:: STORED ROWS

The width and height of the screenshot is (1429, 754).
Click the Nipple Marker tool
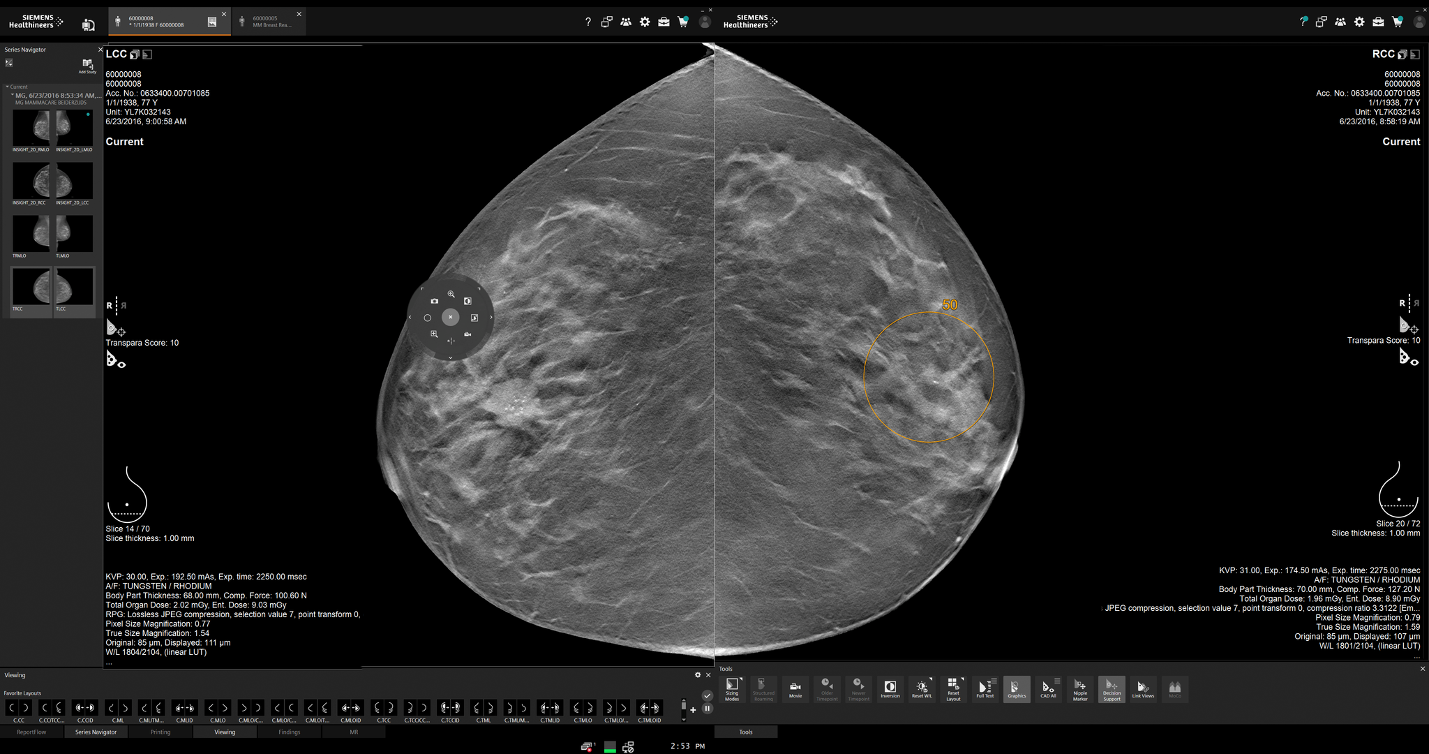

::::
:: STORED ROWS

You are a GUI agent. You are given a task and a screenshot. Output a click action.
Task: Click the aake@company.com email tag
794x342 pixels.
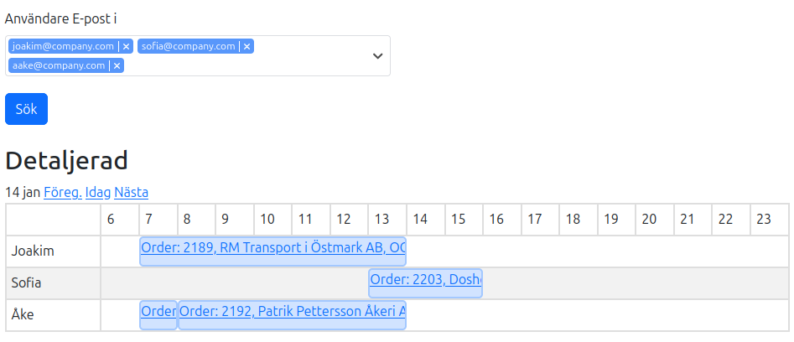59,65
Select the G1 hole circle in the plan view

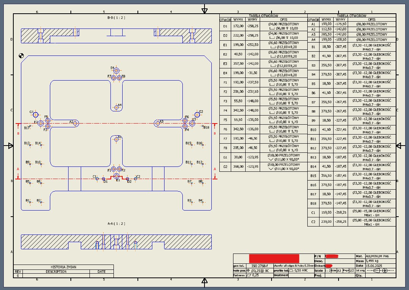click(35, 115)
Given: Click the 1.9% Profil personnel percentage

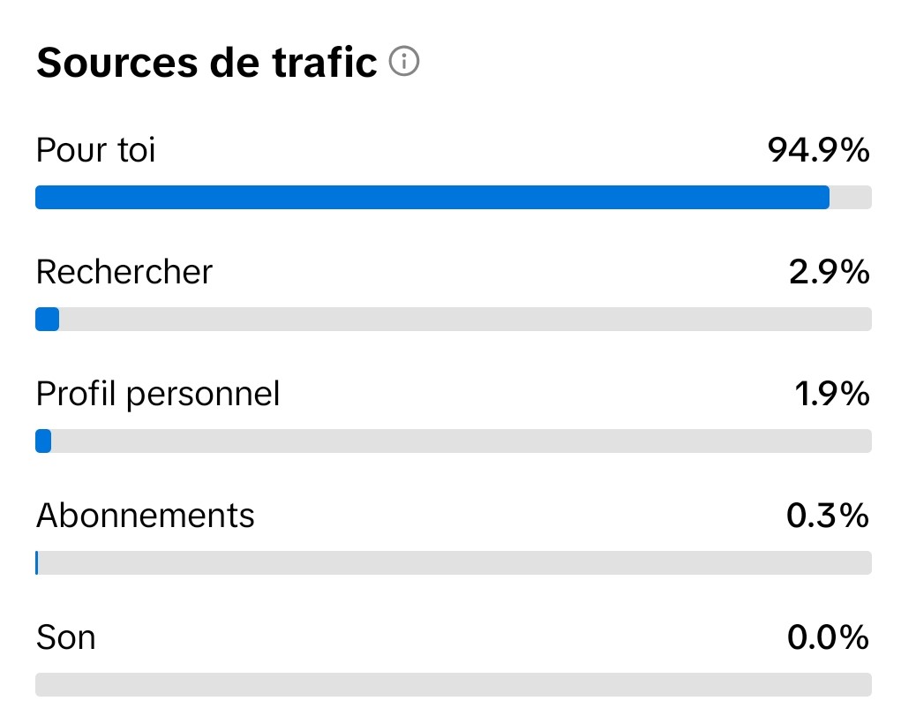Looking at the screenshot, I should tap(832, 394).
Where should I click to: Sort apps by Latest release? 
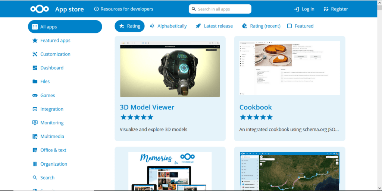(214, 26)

::::

| GOAL |
Recast the lines as a JSON list of strings, one string per line and blank lines left out, starting with the line that contains "The width and" and going on through the line that contains "Click the Nipple Marker tool".

| WRITTEN RESPONSE |
[
  "The width and height of the screenshot is (1429, 754).",
  "Click the Nipple Marker tool"
]